- _Your goal_:
Word for word, restate the lines of the data below between those holding "Task: Open the Relative Dist tab" and "Expand the red Comparison Run 1 dropdown", inclusive; pictures do not belong in the copy.

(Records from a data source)

= Beginning of Section =

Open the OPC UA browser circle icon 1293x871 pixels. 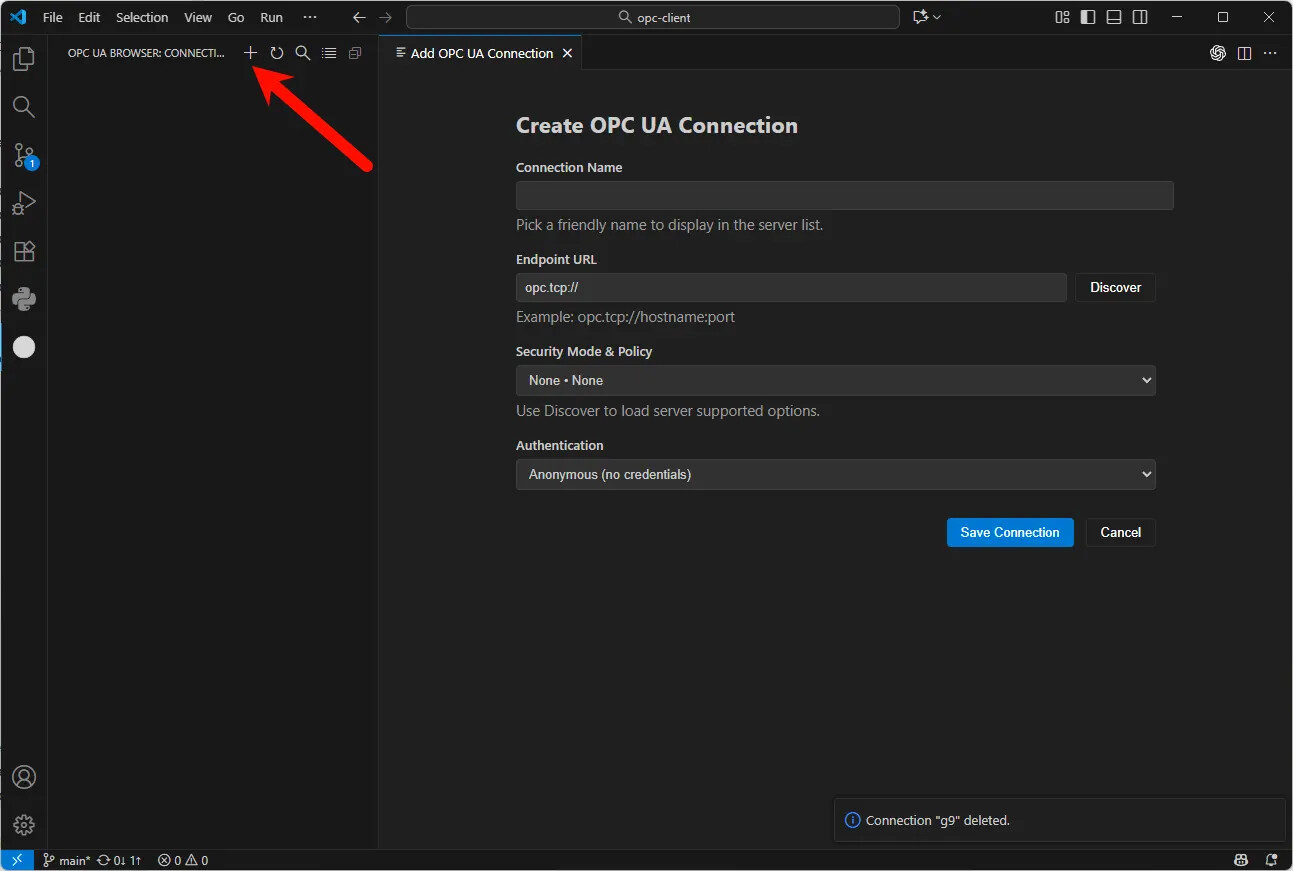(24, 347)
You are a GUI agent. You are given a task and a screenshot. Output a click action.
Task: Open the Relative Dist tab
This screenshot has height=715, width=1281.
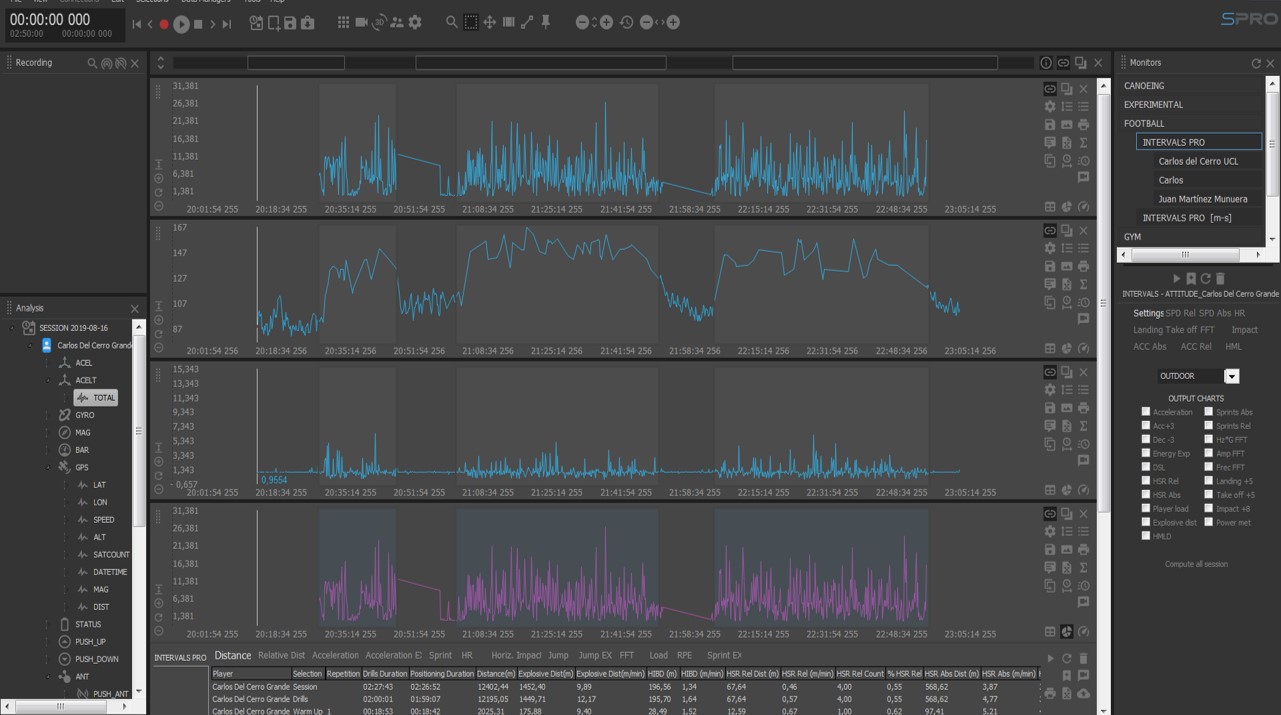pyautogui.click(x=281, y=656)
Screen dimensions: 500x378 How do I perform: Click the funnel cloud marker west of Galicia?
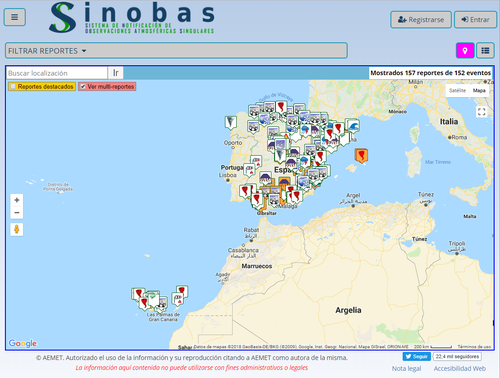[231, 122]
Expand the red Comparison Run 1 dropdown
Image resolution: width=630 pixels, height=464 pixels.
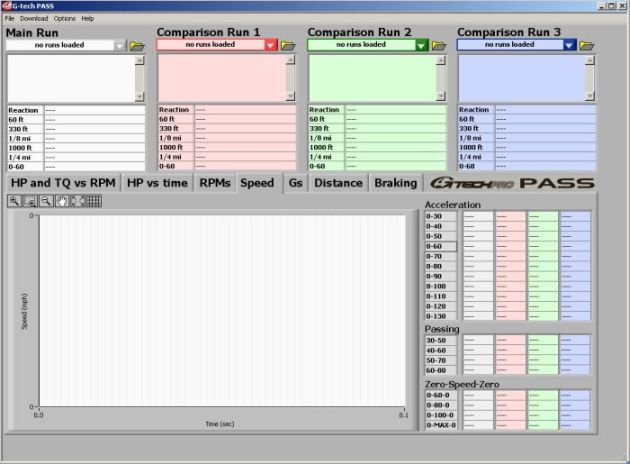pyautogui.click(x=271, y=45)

= End of Section =
= Beginning of Section =

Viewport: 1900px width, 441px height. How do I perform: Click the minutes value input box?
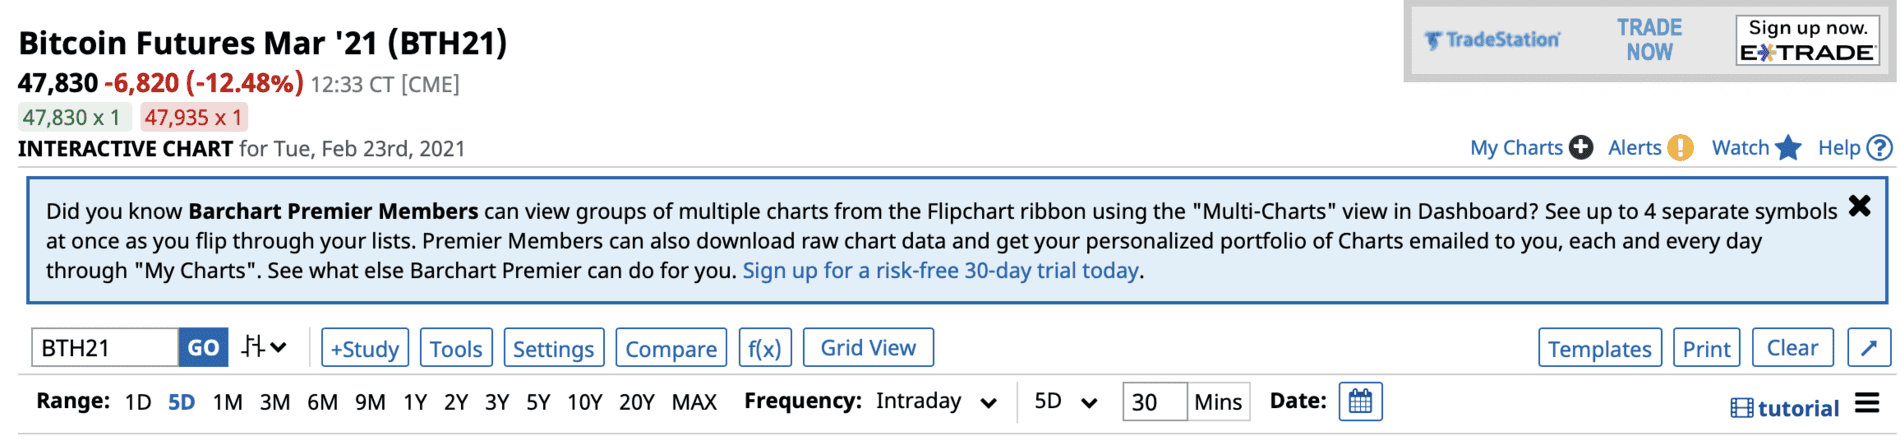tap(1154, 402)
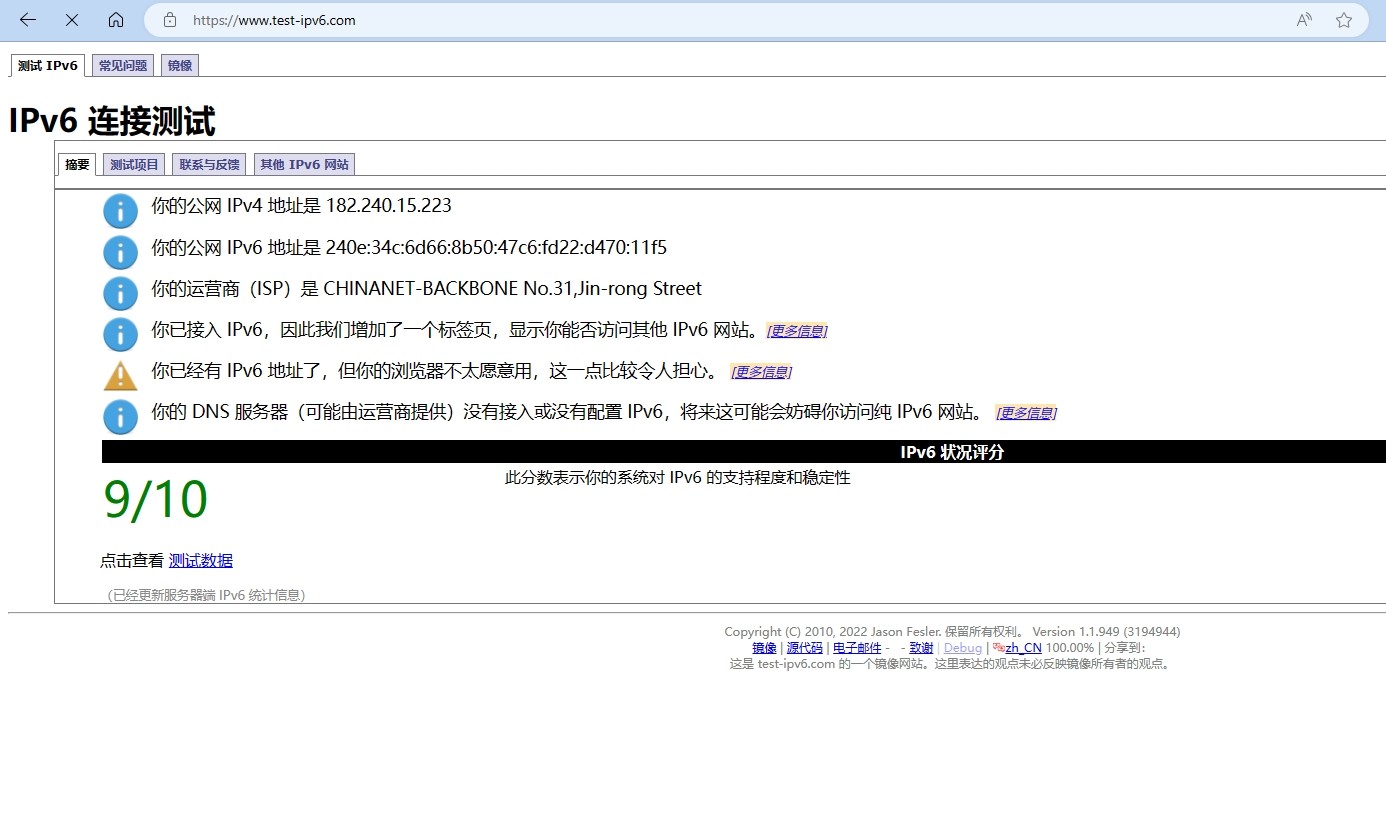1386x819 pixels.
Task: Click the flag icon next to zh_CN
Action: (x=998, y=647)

= End of Section =

- _Answer to this exercise_:
Task: Open the Relative Dist tab
This screenshot has height=715, width=1281.
pyautogui.click(x=281, y=656)
Screen dimensions: 500x378 How do I perform: Click the funnel cloud marker west of Galicia?
[231, 122]
Expand the red Comparison Run 1 dropdown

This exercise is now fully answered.